Comparison of Machine Learning Methods for Image Reconstruction Using the LSTM Classifier in Industrial Electrical Tomography

Abstract

Electrical tomography is a non-invasive method of monitoring the interior of objects, which is used in various industries. In particular, it is possible to monitor industrial processes inside reactors and tanks using tomography. Tomography enables real-time observation of crystals or gas bubbles growing in a liquid. However, obtaining high-resolution tomographic images is problematic because it involves solving the so-called ill-posed inverse problem. Noisy input data cause problems, too. Therefore, the use of appropriate hardware solutions to eliminate this phenomenon is necessary. An important cause of obtaining accurate tomographic images may also be the incorrect selection of algorithmic methods used to convert the measurements into the output images. In a dynamically changing environment of a tank reactor, selecting the optimal algorithmic method used to create a tomographic image becomes an optimization problem.

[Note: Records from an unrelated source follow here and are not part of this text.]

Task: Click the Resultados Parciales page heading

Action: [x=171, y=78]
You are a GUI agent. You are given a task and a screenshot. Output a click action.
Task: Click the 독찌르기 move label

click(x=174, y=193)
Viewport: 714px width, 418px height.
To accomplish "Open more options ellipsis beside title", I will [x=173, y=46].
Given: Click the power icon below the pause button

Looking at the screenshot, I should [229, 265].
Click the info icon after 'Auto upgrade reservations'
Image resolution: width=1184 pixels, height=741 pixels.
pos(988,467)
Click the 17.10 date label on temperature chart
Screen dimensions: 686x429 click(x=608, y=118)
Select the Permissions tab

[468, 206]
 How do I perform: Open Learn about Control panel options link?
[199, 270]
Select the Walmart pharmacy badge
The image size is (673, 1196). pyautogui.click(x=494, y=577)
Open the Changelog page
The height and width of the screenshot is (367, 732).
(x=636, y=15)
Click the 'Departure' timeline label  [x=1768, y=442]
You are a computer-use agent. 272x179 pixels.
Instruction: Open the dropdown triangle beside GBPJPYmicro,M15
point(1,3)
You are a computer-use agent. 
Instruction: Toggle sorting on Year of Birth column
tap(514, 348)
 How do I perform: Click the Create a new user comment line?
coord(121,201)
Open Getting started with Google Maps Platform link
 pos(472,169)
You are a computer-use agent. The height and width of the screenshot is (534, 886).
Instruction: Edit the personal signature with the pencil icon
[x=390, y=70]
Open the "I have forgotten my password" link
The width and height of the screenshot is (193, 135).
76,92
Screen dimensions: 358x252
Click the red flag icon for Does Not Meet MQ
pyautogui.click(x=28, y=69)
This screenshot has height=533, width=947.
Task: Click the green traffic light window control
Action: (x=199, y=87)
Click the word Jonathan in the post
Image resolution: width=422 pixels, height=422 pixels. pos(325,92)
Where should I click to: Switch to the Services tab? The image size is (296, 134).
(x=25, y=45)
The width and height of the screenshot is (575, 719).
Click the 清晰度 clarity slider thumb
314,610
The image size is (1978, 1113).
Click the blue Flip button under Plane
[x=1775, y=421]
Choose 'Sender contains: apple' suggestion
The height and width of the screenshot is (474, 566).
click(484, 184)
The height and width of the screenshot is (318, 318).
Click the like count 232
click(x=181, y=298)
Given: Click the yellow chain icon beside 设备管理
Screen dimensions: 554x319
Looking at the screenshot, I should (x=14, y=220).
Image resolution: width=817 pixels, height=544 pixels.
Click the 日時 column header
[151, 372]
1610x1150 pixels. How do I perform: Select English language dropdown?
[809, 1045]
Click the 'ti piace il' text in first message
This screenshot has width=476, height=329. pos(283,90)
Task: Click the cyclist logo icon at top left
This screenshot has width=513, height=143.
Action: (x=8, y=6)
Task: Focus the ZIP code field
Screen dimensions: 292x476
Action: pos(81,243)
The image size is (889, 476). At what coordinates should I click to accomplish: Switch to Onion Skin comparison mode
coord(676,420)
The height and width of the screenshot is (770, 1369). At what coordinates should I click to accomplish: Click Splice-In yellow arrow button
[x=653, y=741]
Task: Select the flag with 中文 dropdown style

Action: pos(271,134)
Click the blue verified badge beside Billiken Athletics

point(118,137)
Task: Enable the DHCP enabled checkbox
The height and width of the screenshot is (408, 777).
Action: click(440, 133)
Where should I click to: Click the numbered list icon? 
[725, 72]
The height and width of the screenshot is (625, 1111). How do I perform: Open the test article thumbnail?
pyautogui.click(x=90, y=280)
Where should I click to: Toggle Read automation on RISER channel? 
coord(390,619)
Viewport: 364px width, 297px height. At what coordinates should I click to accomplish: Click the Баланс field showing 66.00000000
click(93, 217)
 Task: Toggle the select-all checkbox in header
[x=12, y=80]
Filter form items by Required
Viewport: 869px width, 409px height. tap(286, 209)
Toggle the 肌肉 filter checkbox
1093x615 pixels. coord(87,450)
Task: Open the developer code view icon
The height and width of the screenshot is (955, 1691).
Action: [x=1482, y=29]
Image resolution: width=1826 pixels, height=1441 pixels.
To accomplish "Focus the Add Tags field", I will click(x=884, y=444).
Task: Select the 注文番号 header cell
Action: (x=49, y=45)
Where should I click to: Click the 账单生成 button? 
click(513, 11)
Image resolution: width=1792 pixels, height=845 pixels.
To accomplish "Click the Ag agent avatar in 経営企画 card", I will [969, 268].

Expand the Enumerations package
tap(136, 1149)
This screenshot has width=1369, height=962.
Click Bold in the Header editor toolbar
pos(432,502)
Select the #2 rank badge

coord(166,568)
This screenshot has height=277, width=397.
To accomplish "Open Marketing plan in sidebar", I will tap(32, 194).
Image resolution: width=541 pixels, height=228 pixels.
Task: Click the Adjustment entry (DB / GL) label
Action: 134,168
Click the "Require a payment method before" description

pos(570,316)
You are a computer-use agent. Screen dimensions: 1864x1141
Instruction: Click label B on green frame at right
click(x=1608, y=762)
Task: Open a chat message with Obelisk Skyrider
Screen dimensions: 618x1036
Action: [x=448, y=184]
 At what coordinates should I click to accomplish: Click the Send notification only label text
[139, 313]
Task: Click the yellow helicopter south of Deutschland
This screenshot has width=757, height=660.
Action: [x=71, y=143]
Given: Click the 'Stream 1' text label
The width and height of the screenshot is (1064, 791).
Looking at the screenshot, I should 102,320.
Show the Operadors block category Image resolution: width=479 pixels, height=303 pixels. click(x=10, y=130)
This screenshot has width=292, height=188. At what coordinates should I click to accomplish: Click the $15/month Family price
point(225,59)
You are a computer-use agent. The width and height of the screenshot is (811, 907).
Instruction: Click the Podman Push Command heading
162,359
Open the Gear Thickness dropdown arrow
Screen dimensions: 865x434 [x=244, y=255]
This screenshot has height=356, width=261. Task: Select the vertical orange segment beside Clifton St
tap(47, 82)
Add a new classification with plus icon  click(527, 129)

This article presents the machine learning method’s original concept of intelligent selection depending on the reconstructed case. The long short-term memory network was used to classify the methods to choose one of the five homogenous methods—elastic net, linear regression with the least-squares learner, linear regression with support vector machine learner, support vector machine model, or artificial neural networks. In the presented research, tomographic images of selected measurement cases, reconstructed using five methods, were compared. Then, the selection methods’ accuracy was verified thanks to the long short-term memory network used as a classifier. The results proved that the new concept of long short-term memory classification ensures better tomographic reconstructions efficiency than imaging all measurement cases with single homogeneous methods.